To start with, we know the series always starts with 0 and end at 100 so now we have [0, 12, 20, 48, 84, 96, 100].

Ah! We just have to find the gcd of the whole list!

In [213]:
import math

def gcd_arr(arr):
    diff = arr[0]
    for num in arr[1:]:
        diff = math.gcd(diff, num)
    return diff

diff = gcd_arr([0, 12, 20, 48, 84, 96, 100])
diff

From diff, we can now calculate N and generate the whole series.

In [222]:
%pprint
print(f"N = {int(100 / diff)}")
print(f"Series: {[ num for num in range(0, 101, diff)]}")

Okay so now how do we apply this to our original puzzle.

### Going back

This will be hard as `deal_probability` is a float and most probably have been rounded. We can't easily find the GCD for them.

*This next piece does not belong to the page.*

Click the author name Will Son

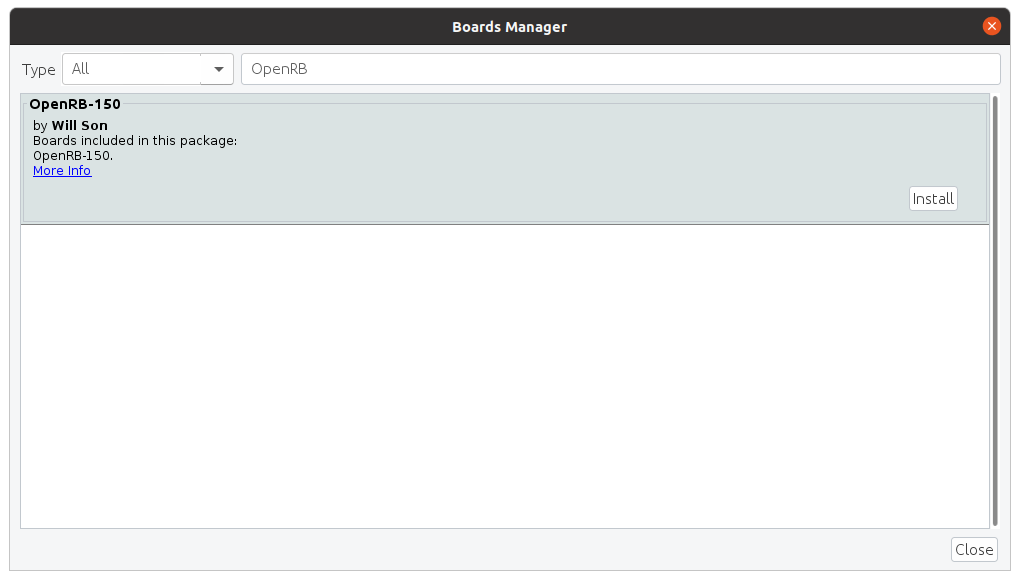click(80, 126)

Actually, scratch that. I hope you enjoyed the last subsection's math lesson because I won't be using it and instead I'll just brute force for N:

In [46]:
from tqdm import tqdm

def brute_force_N(probs):
    for N in tqdm(range(2, 100000)):
        bins = calculate_bins(N)
        
        # this `in` comparison could fail because of rounding issues
        # use math.isclose instead?
        if all([ prob in bins for prob in probs]):
            return N

brute_force_N([0, 0.06322, 0.18389, 0.34615, 0.55800, 0.76786])

That's a large N.

So there are 2 possibilities we must consider:
1. The binning pattern we saw in services does not apply to other parent categories
2. The binning pattern we saw in services does apply but other parent categories just have large N and we are not seeing most of the bins

I'm not sure which one is correct.

## Other observations

For extra points

In [40]:
aggs = []
for col in [
    "region",
    "city",
    "parent_category_name",
    "category_name",
    "param_1"
]:
    agg = df.groupby(col)["deal_probability"].agg(["nunique", "count"]).reset_index(drop=True)
    agg["column"] = col
    aggs.append(agg)

aggs = pd.concat(aggs)
aggs.head()

In [41]:
sns.lmplot(
    data=aggs,
    x="count", y="nunique", col="column",
    fit_reg=False, sharex=False, sharey=False
);

For location-based columns, there is a visible relationship between the number of items and the number of unique `deal_probability` values. The more items, the more likely a city/region is going to have item types with more bins I guess.

No relation is seen for columns regarding the item's type. From what we know, number of unique `deal_probability` values is related to the number of subcategories it has.



Next we look at region's item count vs unique `deal_probability` count scatterplot again but this time we separate for each `parent_category_name`.

In [57]:
agg = df.groupby(["region", "parent_category_name"])["deal_probability"].agg(["nunique", "count"]).reset_index()
agg.head()

In [61]:
sns.lmplot(
    data=agg,
    x="count", y="nunique", col="parent_category_name",
    fit_reg=False, sharex=False, sharey=False
);

Trending up is expected but what's with that 2nd to the last graph?